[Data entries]

-*-*-

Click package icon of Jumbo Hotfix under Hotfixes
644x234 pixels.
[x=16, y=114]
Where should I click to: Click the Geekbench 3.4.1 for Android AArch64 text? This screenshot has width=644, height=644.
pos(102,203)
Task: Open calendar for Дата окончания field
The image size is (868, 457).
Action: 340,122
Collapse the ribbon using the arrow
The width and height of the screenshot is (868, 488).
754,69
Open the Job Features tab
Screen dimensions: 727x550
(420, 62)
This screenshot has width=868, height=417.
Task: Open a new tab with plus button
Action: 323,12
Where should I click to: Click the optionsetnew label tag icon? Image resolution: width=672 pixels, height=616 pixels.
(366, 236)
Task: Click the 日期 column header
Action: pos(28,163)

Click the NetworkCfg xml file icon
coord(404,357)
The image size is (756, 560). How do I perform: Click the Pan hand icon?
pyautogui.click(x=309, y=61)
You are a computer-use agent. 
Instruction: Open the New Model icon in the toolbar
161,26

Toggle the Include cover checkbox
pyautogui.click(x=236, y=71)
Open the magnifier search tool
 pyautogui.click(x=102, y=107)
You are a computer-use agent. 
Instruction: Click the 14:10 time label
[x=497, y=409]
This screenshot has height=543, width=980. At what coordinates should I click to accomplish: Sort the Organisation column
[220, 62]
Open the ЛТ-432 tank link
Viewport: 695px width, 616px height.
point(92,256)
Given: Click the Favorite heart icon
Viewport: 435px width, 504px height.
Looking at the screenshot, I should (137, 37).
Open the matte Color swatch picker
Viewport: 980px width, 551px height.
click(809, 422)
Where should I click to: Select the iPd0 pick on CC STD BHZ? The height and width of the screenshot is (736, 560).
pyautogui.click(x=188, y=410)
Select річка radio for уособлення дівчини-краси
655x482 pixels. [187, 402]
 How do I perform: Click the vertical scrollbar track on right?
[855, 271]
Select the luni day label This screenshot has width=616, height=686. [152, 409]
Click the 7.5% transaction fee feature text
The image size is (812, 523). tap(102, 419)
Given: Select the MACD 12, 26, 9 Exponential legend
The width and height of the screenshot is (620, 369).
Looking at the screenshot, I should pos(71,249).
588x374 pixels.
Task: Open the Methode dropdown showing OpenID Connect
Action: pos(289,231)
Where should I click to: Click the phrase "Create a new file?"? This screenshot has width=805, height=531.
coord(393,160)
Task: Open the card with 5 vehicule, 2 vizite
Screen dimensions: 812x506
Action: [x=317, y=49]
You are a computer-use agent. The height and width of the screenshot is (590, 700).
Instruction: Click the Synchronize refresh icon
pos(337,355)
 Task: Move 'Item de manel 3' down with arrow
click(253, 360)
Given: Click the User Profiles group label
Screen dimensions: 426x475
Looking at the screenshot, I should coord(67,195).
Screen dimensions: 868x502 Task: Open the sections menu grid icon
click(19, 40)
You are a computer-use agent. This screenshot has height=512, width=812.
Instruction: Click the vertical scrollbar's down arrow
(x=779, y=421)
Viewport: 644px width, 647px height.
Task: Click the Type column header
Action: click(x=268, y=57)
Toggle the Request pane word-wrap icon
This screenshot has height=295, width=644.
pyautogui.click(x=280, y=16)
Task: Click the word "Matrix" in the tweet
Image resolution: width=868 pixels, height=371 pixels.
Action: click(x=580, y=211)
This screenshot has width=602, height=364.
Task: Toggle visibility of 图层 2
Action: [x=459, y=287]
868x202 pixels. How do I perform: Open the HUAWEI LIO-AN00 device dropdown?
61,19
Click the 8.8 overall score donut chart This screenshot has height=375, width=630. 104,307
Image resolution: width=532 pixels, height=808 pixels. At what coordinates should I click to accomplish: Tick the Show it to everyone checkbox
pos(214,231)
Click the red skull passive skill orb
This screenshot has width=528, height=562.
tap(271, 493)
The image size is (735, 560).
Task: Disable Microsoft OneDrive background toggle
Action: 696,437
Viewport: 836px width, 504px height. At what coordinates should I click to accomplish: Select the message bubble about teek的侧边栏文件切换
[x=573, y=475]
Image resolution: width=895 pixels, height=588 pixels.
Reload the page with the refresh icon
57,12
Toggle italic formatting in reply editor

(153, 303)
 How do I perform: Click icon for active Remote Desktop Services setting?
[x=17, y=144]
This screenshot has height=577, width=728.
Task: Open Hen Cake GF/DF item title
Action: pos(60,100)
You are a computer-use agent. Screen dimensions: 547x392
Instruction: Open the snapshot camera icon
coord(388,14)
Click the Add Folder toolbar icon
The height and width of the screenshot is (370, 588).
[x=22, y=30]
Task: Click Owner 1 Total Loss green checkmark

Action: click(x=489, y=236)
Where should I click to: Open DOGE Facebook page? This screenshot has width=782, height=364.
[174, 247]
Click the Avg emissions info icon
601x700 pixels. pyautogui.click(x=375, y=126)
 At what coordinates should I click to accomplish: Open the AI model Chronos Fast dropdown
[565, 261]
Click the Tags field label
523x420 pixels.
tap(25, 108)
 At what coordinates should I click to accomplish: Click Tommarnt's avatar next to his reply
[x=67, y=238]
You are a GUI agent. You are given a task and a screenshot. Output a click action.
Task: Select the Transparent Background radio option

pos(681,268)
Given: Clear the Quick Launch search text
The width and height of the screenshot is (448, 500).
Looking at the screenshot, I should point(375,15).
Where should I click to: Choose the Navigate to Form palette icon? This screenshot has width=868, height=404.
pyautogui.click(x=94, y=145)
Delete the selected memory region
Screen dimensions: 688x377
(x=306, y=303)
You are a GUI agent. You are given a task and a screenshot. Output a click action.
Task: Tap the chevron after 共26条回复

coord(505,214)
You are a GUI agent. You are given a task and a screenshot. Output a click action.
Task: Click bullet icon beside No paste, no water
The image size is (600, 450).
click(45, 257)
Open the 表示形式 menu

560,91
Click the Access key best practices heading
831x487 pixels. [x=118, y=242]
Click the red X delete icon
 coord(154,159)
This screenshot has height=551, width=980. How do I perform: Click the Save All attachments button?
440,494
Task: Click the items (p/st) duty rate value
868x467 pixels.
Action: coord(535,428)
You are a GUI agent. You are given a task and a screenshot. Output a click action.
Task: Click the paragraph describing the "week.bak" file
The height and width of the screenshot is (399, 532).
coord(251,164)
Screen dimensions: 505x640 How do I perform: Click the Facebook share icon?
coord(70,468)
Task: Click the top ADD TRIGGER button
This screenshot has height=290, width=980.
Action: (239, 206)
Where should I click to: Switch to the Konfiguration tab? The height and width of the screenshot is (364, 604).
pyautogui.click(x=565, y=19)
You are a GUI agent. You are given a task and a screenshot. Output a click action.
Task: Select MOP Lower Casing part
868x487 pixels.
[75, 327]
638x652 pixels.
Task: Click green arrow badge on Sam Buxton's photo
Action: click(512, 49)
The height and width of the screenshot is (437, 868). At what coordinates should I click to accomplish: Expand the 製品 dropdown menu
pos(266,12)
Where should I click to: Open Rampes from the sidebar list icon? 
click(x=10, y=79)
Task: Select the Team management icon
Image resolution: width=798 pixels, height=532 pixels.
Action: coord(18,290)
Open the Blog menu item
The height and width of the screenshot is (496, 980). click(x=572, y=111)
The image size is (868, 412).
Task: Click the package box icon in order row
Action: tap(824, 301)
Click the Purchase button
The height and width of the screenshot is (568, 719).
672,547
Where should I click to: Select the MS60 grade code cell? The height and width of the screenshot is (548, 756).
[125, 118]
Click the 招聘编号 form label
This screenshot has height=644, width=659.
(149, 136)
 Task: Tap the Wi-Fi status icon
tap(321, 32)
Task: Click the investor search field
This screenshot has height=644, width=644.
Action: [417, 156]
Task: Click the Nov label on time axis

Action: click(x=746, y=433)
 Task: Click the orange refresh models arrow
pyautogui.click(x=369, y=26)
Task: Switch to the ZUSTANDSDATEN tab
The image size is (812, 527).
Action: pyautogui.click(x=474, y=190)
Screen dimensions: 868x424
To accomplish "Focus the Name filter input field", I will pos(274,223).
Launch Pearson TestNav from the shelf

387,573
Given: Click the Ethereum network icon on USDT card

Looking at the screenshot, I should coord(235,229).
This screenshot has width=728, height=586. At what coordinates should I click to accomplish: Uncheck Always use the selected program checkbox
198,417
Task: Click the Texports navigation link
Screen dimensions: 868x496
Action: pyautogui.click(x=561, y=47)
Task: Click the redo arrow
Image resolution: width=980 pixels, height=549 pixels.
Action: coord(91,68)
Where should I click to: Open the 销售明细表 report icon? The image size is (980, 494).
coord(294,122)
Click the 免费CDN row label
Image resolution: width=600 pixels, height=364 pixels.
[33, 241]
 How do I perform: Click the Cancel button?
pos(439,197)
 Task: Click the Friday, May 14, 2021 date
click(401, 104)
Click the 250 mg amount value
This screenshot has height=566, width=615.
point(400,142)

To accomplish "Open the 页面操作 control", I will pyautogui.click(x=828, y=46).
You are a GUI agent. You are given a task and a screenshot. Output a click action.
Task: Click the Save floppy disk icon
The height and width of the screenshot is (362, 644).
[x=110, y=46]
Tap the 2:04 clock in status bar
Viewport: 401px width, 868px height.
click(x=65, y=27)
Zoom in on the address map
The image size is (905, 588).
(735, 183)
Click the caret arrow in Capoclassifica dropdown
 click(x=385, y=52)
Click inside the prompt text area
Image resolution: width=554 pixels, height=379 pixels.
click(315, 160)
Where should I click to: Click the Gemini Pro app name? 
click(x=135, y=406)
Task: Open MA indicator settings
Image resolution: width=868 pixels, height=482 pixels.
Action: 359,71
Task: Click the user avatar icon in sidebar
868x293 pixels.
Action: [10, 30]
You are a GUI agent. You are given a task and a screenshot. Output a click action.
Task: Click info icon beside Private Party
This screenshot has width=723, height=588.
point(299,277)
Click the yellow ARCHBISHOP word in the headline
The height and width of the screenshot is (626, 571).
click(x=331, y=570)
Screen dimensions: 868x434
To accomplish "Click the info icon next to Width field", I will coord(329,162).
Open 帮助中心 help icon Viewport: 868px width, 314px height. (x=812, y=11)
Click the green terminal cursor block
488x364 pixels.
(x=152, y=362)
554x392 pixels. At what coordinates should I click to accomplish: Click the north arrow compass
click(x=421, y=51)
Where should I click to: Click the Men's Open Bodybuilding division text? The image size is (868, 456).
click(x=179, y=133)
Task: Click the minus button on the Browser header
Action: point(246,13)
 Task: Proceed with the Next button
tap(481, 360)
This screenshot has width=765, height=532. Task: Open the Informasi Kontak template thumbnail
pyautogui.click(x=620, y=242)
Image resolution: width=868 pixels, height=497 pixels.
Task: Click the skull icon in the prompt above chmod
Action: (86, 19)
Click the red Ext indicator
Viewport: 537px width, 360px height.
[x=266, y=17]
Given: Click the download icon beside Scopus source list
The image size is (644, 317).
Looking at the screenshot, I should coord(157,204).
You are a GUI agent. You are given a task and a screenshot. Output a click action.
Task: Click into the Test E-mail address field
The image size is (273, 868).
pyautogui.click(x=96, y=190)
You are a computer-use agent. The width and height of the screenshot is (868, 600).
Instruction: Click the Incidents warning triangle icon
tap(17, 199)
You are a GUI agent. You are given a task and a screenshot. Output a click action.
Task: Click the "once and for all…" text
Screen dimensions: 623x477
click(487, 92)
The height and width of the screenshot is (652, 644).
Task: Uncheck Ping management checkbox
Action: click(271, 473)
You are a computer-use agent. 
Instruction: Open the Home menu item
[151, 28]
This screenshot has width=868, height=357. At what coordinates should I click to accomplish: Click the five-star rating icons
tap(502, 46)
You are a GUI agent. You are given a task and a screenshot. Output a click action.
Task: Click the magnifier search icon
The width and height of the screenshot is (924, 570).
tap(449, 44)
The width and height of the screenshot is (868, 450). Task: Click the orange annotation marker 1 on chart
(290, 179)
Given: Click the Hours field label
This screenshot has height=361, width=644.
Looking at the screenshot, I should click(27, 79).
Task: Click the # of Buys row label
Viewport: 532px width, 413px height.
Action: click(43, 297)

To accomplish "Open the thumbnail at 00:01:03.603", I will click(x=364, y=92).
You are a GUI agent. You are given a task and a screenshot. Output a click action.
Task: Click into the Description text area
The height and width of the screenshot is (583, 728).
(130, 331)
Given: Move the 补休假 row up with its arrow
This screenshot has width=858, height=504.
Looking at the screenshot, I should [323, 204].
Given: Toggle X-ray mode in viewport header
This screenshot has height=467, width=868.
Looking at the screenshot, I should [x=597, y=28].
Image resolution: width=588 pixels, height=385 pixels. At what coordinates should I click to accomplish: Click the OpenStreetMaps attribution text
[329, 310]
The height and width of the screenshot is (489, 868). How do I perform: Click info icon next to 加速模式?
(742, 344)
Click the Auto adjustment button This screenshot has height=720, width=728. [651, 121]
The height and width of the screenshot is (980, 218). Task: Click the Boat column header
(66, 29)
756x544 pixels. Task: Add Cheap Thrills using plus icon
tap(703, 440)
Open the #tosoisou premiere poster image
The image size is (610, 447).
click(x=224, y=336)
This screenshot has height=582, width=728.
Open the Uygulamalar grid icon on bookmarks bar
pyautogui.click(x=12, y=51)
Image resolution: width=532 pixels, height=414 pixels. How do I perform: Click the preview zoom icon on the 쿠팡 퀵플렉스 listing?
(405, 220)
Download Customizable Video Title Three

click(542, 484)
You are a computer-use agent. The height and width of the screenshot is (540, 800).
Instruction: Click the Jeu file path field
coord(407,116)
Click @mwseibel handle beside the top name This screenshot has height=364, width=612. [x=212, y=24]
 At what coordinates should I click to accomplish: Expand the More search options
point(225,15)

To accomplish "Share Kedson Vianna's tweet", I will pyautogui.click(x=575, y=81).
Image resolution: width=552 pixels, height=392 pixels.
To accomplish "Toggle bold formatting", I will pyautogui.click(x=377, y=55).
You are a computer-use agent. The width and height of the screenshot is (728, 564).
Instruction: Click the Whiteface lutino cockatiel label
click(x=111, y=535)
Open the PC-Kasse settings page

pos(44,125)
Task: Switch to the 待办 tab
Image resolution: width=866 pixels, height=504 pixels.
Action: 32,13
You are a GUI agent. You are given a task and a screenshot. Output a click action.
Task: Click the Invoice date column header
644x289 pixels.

-*-*-

- Work required:
Write out exactly the lines from the line holding "756x544 pixels. Task: Add" through the last line of the data, and nothing besides those lines.

- Solution for this exercise:
756x544 pixels. Task: Add Cheap Thrills using plus icon
tap(703, 440)
Open the #tosoisou premiere poster image
The image size is (610, 447).
click(x=224, y=336)
This screenshot has height=582, width=728.
Open the Uygulamalar grid icon on bookmarks bar
pyautogui.click(x=12, y=51)
Image resolution: width=532 pixels, height=414 pixels. How do I perform: Click the preview zoom icon on the 쿠팡 퀵플렉스 listing?
(405, 220)
Download Customizable Video Title Three

click(542, 484)
You are a computer-use agent. The height and width of the screenshot is (540, 800).
Instruction: Click the Jeu file path field
coord(407,116)
Click @mwseibel handle beside the top name This screenshot has height=364, width=612. [x=212, y=24]
 At what coordinates should I click to accomplish: Expand the More search options
point(225,15)

To accomplish "Share Kedson Vianna's tweet", I will pyautogui.click(x=575, y=81).
Image resolution: width=552 pixels, height=392 pixels.
To accomplish "Toggle bold formatting", I will pyautogui.click(x=377, y=55).
You are a computer-use agent. The width and height of the screenshot is (728, 564).
Instruction: Click the Whiteface lutino cockatiel label
click(x=111, y=535)
Open the PC-Kasse settings page

pos(44,125)
Task: Switch to the 待办 tab
Image resolution: width=866 pixels, height=504 pixels.
Action: 32,13
You are a GUI agent. You are given a task and a screenshot. Output a click action.
Task: Click the Invoice date column header
644x289 pixels.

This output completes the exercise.